Physical Examination
Patients infected with bronchiolitis have a toxic appearance and may be cyanotic. Fever is one of the signs of the disease but the lack of it does not exclude the diagnosis. Lung examination shows abnormalities in inspection and auscultation. On inspection, intercostal and substernal retractions can be observed. On auscultation, wheezing and crackles can be clearly heard with a decrease in the respiratory sounds. Extrapulmonary manifestations can occur as well like pharyngitis, conjunctivitis, arrhythmias, tachycardia, and seizures.
Laboratory Findings
Bronchiolitis diagnosis depends mainly on the symptoms and physical examination as the laboratory diagnosis is not specific for the disease. The lab tests include viral pathogen tests which are commonly used like ELISA, immunofluorescent assays, and optical immunoassays. Complete blood count also is not specific for bronchiolitis. Pulmonary function tests may be helpful in supporting the diagnosis and excluding other obstructive lung diseases.
X ray
Chest x-ray in cases of bronchiolitis is usually nonspecific and may be inefficient for differentiating bronchiolitis from other lower respiratory tract infections. A chest x-ray may show atelectasis and consolidations. It is used also in excluding other medical conditions like pneumonia.
CT
CT scan shows nonspecific findings in the cases of bronchiolitis that can be found in other diseases. These findings are e centrilobular nodules, bronchiolar wall thickening, ground glass appearance and parenchymal cysts.
MRI
There are no MRI findings associated with bronchiolitis.
Other Imaging Findings
There are no additional imaging findings for bronchiolitis.
Other Diagnostic Studies
There are no additional diagnostic findings for bronchiolitis.
Treatment
Medical Therapy
The predominant therapy for bronchiolitis is providing supportive measures.
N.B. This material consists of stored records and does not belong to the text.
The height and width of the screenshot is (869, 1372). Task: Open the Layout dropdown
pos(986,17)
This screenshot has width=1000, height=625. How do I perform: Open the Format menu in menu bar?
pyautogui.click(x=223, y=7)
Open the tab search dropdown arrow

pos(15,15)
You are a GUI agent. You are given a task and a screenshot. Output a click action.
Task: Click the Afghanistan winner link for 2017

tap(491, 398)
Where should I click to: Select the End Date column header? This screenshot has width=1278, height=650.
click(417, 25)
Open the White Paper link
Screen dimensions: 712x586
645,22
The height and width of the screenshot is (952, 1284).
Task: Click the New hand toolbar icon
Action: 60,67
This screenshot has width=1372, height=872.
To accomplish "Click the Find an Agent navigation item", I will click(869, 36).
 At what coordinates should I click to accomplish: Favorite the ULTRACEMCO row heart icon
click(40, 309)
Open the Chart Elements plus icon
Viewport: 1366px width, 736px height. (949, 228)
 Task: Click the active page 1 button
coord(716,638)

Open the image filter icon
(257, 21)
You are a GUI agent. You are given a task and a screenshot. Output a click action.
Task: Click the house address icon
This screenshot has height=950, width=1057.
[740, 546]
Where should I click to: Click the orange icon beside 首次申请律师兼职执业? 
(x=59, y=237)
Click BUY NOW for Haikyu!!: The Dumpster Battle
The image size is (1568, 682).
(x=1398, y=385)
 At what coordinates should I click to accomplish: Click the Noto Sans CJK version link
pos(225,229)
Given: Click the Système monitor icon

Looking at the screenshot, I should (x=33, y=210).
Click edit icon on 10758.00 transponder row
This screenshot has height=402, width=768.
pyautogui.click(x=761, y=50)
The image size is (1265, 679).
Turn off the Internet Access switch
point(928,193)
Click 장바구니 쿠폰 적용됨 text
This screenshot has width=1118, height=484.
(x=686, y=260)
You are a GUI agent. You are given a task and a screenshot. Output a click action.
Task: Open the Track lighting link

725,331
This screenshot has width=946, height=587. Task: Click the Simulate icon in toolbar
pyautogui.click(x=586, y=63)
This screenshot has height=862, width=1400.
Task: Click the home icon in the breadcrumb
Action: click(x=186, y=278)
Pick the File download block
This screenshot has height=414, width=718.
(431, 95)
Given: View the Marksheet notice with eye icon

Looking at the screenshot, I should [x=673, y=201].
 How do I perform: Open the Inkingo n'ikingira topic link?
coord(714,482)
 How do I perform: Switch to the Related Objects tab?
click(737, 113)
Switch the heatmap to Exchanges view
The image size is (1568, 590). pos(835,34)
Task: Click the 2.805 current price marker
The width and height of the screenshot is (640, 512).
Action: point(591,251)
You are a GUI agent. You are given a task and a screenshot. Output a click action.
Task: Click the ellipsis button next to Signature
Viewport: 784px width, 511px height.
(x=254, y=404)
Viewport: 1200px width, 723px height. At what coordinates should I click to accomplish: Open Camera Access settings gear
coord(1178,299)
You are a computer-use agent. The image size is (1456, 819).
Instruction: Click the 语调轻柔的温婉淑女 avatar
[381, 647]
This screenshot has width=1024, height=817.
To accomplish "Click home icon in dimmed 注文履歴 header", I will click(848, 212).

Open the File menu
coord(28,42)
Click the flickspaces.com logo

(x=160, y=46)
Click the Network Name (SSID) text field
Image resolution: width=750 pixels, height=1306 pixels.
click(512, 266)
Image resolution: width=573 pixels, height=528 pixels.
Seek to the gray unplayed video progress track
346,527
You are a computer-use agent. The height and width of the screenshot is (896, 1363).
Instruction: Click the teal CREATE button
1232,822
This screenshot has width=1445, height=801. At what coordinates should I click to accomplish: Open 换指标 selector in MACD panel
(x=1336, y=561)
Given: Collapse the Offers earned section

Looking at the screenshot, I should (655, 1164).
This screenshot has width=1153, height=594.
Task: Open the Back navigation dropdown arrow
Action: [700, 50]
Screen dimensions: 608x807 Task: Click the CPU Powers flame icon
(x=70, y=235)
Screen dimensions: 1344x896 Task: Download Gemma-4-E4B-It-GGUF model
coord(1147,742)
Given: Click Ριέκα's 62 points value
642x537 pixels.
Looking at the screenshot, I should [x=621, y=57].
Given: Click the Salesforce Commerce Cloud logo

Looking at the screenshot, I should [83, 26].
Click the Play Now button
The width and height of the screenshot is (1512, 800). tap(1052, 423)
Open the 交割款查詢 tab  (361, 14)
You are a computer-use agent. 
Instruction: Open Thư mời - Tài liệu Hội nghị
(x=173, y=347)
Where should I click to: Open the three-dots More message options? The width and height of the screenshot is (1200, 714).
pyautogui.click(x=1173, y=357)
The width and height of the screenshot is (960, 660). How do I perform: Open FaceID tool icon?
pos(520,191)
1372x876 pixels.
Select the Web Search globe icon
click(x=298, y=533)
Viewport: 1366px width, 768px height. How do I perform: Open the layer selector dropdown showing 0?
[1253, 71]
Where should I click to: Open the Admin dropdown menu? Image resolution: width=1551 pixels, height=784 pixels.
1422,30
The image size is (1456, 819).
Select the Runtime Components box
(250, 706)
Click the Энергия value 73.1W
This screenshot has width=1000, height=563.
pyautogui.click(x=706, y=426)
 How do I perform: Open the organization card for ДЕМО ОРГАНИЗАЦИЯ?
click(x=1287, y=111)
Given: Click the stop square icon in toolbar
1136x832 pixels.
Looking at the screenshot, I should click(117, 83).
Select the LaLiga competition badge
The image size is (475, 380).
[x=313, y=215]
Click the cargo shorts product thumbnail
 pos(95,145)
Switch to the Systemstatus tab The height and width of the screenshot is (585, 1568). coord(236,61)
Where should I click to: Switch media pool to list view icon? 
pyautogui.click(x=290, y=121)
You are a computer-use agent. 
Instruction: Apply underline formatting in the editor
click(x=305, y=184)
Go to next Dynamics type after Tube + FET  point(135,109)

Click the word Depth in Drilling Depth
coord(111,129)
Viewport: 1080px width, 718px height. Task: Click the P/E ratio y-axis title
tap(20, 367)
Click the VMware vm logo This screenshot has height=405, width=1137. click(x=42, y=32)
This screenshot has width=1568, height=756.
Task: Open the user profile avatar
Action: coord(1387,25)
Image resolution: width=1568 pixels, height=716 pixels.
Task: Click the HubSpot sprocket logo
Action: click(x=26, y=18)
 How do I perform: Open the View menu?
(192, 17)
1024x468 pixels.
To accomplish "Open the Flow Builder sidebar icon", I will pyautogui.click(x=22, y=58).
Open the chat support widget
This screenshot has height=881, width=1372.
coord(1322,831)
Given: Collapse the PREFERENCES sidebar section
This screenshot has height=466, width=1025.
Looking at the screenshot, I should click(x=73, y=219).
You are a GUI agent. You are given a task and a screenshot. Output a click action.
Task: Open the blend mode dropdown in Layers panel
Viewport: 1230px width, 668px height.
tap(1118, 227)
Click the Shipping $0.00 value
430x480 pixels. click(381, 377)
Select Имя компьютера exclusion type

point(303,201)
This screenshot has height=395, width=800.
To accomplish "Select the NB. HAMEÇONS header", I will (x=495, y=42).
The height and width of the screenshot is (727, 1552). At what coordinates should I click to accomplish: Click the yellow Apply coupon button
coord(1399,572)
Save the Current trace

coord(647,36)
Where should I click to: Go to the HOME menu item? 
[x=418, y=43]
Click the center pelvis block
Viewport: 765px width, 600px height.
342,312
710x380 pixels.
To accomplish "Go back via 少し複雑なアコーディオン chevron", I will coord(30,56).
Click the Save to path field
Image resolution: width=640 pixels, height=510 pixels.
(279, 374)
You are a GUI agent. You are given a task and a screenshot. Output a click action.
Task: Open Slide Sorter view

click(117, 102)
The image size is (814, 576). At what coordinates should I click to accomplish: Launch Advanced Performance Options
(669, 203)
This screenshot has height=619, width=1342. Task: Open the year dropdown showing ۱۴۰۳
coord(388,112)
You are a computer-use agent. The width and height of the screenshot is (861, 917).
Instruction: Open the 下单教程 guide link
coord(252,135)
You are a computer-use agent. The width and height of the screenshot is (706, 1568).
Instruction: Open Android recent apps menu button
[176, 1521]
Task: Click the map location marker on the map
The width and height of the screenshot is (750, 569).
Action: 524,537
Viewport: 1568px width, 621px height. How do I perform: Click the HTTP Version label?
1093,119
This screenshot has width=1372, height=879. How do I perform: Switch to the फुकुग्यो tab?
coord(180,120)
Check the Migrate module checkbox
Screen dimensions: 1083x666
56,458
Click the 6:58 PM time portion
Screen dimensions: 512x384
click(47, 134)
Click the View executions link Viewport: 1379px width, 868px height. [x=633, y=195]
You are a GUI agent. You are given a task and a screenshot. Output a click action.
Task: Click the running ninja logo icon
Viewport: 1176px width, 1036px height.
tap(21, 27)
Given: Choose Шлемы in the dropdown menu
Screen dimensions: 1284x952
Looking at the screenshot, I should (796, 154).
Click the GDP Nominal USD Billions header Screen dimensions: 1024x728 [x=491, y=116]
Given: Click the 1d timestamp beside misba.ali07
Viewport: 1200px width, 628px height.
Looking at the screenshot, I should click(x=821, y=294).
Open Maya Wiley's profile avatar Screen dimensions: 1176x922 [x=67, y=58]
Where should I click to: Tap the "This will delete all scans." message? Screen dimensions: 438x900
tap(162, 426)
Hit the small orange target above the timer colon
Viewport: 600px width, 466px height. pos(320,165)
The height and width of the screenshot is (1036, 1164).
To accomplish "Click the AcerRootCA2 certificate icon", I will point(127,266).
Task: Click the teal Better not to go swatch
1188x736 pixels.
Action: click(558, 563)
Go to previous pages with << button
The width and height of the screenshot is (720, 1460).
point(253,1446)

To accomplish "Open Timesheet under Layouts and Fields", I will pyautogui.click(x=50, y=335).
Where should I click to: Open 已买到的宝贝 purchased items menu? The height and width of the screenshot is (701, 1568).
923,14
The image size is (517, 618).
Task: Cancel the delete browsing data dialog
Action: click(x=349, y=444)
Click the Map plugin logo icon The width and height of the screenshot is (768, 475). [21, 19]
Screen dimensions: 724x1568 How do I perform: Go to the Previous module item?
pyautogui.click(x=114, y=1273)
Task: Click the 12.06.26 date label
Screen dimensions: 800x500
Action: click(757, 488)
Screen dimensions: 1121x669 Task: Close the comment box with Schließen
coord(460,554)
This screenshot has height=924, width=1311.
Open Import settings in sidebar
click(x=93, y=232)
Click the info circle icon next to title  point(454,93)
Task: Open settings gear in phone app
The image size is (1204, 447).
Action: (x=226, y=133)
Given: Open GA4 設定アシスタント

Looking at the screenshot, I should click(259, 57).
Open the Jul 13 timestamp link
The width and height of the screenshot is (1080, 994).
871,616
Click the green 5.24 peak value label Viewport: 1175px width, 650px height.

Supportive therapy includes frequent small feeds and oxygen therapy. In severe cases, infants may require intravenous fluids and feed via a nasogastric tube. In extreme cases, mechanical ventilation or the use of continuous positive airway pressure (CPAP) might be necessary. Prophylaxis is indicated in infants with hemodynamically significant heart disease and preterm infants who require >21% oxygen for at least the first 28 days of life. The drug of choice for prophylaxis is Palivizumab.
Surgery
Surgical intervention is not recommended for the management of bronchiolitis.
Primary Prevention
Effective measures for the primary prevention of bronchiolitis include hand washes, contact avoidance with patients with symptomatic respiratory infections, and prevention of tobacco smoke exposure. These preventive measures are to prevent the viral dissemination during the RSV season. In patients with high risk of developing severe infections, passive immunization with palivizumab is recommended.
Secondary Prevention
There are no secondary preventive measures available for bronchiolitis.